*Collected data*.
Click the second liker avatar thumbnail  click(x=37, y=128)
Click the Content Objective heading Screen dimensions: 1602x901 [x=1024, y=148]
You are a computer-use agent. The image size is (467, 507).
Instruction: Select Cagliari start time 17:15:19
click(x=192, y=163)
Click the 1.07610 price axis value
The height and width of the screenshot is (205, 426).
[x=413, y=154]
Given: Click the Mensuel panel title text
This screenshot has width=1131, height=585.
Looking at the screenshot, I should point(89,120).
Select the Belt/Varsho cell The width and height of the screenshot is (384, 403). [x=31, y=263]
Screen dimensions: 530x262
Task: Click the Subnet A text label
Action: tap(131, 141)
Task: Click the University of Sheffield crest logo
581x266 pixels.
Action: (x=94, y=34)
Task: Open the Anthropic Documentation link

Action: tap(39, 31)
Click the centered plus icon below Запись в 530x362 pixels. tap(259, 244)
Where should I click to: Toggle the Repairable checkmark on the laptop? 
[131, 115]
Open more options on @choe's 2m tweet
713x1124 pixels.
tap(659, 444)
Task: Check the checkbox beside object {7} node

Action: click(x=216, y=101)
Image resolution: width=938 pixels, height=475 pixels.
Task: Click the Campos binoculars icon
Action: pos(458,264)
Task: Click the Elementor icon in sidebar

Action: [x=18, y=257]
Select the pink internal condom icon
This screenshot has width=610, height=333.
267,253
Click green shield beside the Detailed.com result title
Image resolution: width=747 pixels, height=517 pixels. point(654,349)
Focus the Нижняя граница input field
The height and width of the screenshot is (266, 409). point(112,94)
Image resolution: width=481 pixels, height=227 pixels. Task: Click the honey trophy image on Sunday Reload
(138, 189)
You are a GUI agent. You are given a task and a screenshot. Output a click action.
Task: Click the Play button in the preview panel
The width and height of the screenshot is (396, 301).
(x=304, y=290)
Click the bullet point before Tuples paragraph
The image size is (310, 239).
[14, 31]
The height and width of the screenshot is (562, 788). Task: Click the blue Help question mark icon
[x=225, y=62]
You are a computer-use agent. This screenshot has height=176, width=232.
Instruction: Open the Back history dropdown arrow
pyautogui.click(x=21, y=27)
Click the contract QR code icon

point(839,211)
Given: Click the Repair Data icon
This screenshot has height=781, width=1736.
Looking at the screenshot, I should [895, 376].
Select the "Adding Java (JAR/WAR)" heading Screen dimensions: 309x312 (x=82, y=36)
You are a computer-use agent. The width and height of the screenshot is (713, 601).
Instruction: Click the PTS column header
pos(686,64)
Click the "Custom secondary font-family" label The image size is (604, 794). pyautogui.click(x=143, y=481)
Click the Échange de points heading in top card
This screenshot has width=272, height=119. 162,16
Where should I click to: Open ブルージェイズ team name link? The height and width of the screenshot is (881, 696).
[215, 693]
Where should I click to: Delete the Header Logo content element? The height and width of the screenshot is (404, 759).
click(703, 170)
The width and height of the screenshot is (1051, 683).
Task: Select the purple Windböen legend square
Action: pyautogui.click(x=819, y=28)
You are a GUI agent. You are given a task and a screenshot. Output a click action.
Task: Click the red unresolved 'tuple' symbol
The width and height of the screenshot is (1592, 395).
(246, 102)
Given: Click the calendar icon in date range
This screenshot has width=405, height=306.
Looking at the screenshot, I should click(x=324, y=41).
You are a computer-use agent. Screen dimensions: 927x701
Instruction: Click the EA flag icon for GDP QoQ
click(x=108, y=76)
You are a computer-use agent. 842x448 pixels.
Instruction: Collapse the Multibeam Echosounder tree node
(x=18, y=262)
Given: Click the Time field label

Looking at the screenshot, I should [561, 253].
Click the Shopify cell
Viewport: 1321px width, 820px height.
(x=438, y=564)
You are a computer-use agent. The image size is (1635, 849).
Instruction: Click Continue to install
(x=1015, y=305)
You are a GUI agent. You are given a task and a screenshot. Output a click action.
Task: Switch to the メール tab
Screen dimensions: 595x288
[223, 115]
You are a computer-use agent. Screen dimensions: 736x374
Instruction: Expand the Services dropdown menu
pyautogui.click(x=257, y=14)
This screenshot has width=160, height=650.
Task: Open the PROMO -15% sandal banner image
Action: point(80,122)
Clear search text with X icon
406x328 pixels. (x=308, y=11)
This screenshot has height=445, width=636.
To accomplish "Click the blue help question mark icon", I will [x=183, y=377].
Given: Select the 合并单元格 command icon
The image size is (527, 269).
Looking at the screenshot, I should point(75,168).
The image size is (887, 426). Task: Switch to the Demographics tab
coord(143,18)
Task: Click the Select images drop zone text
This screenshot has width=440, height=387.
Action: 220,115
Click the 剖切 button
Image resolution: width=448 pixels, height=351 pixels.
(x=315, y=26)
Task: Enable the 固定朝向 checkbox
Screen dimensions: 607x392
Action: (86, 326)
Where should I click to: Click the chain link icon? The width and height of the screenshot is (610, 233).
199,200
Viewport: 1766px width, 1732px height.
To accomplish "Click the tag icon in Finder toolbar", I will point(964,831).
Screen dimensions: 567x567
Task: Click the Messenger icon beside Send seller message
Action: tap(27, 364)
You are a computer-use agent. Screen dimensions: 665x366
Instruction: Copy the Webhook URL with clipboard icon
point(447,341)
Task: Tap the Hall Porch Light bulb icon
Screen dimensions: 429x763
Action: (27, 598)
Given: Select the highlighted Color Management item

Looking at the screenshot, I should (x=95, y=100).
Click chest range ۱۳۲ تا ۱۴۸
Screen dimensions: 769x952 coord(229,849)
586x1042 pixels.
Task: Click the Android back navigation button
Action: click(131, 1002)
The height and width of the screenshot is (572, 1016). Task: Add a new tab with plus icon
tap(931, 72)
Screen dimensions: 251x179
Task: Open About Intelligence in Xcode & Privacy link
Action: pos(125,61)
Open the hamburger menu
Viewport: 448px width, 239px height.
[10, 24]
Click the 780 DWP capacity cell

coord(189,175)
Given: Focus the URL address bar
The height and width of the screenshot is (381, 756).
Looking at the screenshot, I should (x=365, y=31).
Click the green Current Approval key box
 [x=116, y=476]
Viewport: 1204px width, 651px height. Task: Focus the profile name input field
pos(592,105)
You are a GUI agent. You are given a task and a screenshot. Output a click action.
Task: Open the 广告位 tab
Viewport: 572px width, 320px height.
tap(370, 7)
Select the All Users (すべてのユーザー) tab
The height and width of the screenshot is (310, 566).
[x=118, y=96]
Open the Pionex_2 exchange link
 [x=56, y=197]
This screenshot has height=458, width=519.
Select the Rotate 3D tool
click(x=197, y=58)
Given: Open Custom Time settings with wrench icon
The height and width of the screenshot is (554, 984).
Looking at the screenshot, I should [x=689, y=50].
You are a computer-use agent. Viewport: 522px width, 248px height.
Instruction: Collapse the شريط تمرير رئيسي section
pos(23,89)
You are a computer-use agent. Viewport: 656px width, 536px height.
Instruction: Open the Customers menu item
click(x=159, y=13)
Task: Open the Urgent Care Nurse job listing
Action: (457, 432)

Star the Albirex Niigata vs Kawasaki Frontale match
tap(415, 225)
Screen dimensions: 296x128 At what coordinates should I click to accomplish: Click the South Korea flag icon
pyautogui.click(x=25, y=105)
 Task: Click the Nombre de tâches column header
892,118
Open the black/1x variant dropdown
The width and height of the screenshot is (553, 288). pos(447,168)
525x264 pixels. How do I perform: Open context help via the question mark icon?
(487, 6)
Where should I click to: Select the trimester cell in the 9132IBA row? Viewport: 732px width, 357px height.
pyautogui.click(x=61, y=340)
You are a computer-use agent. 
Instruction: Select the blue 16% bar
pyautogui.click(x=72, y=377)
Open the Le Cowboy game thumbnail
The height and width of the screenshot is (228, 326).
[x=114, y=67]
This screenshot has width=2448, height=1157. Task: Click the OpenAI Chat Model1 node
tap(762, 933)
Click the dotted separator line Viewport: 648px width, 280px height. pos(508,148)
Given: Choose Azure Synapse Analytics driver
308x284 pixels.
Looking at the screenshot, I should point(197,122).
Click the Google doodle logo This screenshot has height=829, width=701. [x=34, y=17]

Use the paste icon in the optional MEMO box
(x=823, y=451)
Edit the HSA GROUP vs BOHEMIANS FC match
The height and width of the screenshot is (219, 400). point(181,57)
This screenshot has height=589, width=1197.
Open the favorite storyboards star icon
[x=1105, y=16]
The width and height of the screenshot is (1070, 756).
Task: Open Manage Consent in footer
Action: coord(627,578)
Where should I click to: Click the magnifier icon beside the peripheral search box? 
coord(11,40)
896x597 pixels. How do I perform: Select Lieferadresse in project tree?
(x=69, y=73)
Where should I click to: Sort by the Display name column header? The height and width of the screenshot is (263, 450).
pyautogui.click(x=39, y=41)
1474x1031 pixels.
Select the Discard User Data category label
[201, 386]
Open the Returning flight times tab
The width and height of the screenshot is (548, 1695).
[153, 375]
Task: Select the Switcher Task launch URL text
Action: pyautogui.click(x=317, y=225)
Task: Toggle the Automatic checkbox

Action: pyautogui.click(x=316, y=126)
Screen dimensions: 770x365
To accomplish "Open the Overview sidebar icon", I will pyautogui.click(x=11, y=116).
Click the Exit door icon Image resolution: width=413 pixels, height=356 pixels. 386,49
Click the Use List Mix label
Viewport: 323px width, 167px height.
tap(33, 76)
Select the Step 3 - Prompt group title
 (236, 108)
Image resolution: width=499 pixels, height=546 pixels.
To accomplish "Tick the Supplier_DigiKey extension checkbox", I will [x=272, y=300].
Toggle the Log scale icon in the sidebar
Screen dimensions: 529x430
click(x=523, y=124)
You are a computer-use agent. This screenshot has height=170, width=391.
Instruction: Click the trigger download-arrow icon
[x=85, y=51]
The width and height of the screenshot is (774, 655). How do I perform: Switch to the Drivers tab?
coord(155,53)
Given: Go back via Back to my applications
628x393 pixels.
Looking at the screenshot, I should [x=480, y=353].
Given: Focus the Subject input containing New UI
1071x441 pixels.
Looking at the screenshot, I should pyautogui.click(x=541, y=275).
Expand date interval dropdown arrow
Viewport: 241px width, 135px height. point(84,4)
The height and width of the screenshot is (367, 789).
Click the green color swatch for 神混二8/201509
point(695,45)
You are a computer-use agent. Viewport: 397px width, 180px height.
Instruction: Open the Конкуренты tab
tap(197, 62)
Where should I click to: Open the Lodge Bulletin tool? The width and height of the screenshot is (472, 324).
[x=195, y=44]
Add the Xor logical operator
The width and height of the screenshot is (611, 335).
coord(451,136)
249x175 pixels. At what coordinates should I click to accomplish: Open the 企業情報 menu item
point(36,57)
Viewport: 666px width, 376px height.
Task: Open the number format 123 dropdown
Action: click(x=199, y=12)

*Task statement*. Write out, from the lines above, only those from the line with "You are a computer-use agent. The image size is (1635, 849)." to the line with "Task: Switch to the メール tab", exactly as given, including the first and the last.

*Task solution*.
You are a computer-use agent. The image size is (1635, 849).
Instruction: Click Continue to install
(x=1015, y=305)
You are a GUI agent. You are given a task and a screenshot. Output a click action.
Task: Switch to the メール tab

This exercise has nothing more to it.